Mad Max Zombies, for example, received a PEGI 3 rating which is hardly consistent with the zombie-killing nature of the title.

How come Google rates games with mature content as appropriate for children?

In Europe, PEGI age rating system helps consumers, parents in particular, decide whether or not to buy a particular product for a child. However, with digital-only releases, Google struggles to manually verify each of the thousands of games submitted daily. Instead, it relies on an automated questionnaire that developers have to fill out in good faith.

“Given the high volume of published games and apps, participating rating authorities are not able to monitor every single release.”

Age Rating Coalition spokesperson

With little to zero oversight, it is up to developers to determine which rating their game will receive. The lower the rating, the bigger the number of downloads, the higher the revenue. And this is difficult not to take advantage of.

Another pitfall is the inadequacy of PEGI criteria when it comes to less explicit content such as cosmetic surgery simulators.

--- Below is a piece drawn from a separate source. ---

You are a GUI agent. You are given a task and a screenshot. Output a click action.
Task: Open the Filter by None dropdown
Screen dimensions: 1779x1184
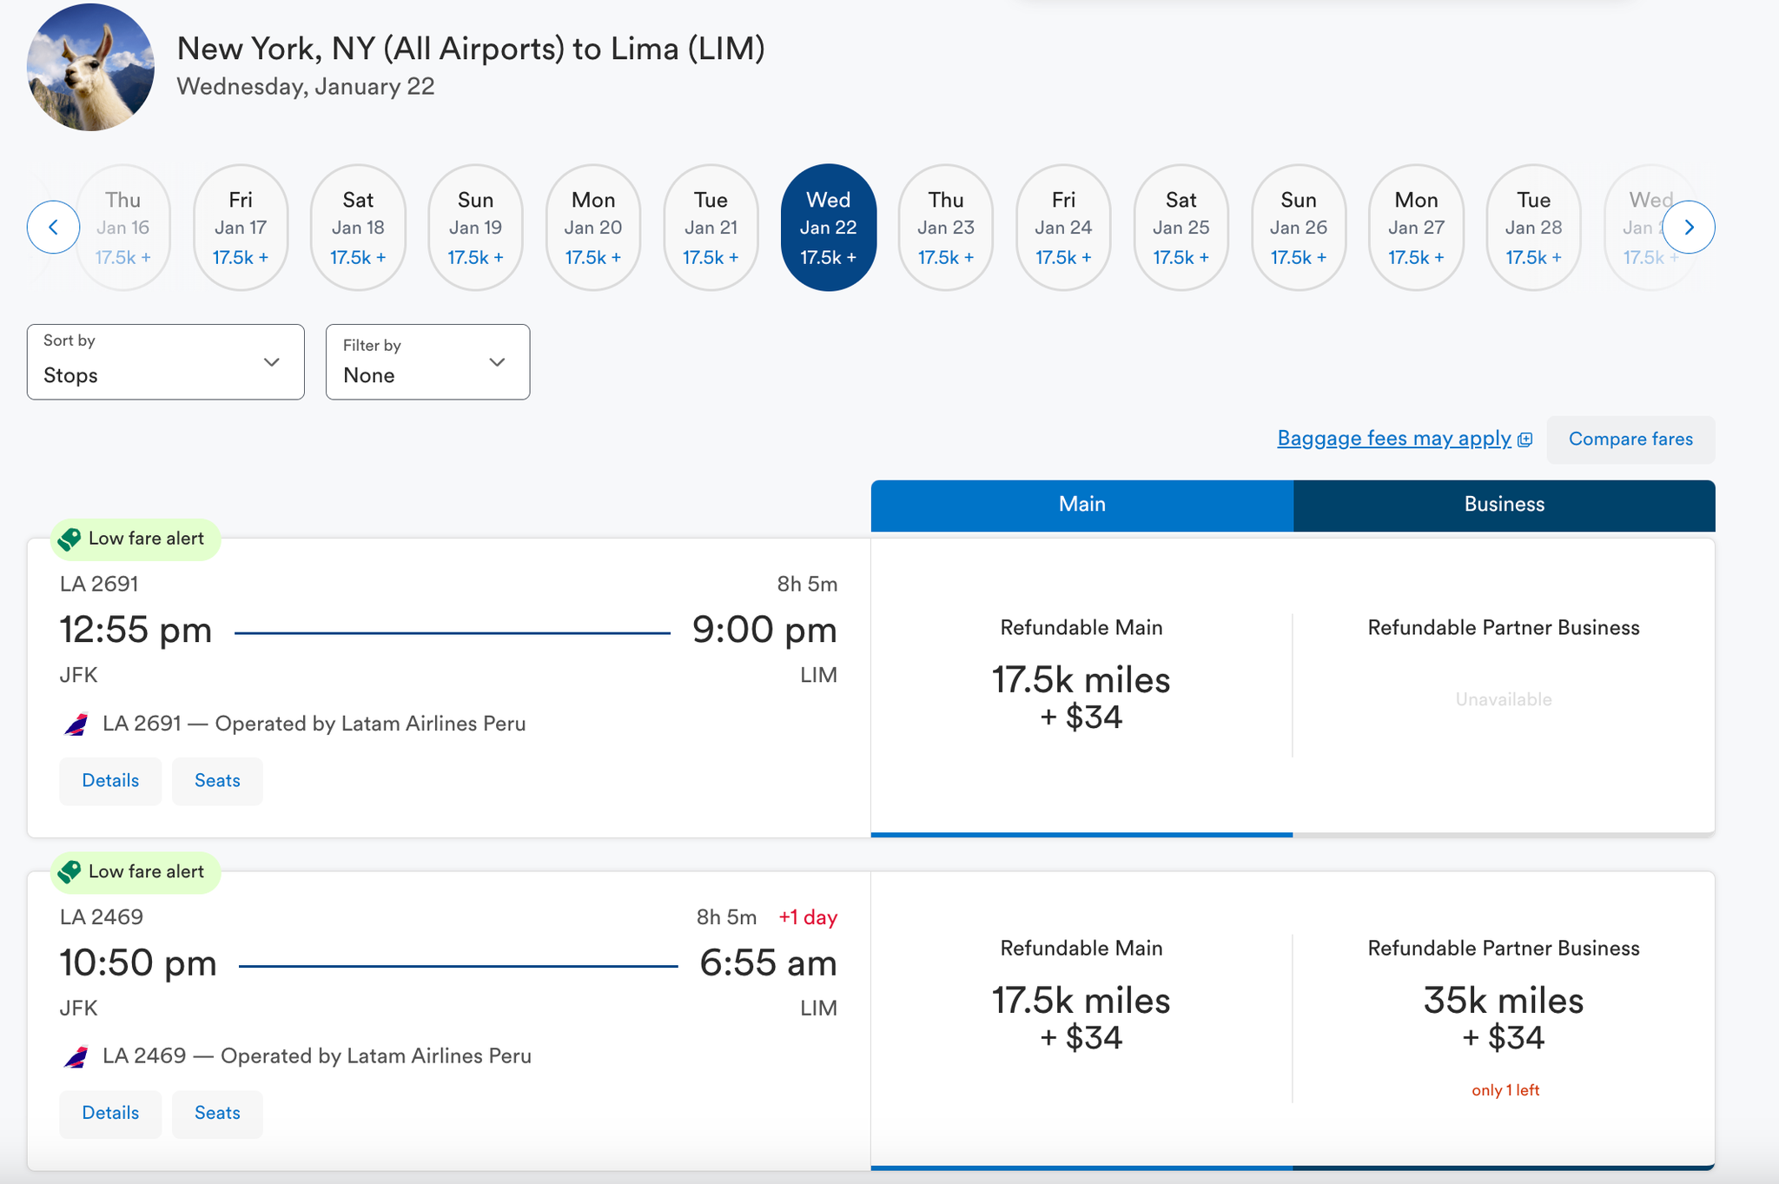[427, 362]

Is it a universal problem?

Google Play is not the only store that has developers fill out questionnaires. But Apple follows it up with a strict approval process taking a day or two. Nintendo also manually reviews all titles before admitting them to eShop.

What’s the bottom line?

The silver lining is that Google and PEGI have removed or re-rated some of the titles that Wired mentions. Mad Max Zombies has resurfaced on Google Play as Mad War Zombies with a PEGI 12 rating. But while PEGI is fine-tuning its criteria, parents should embrace the ultimate responsibility for the kind of games their children play.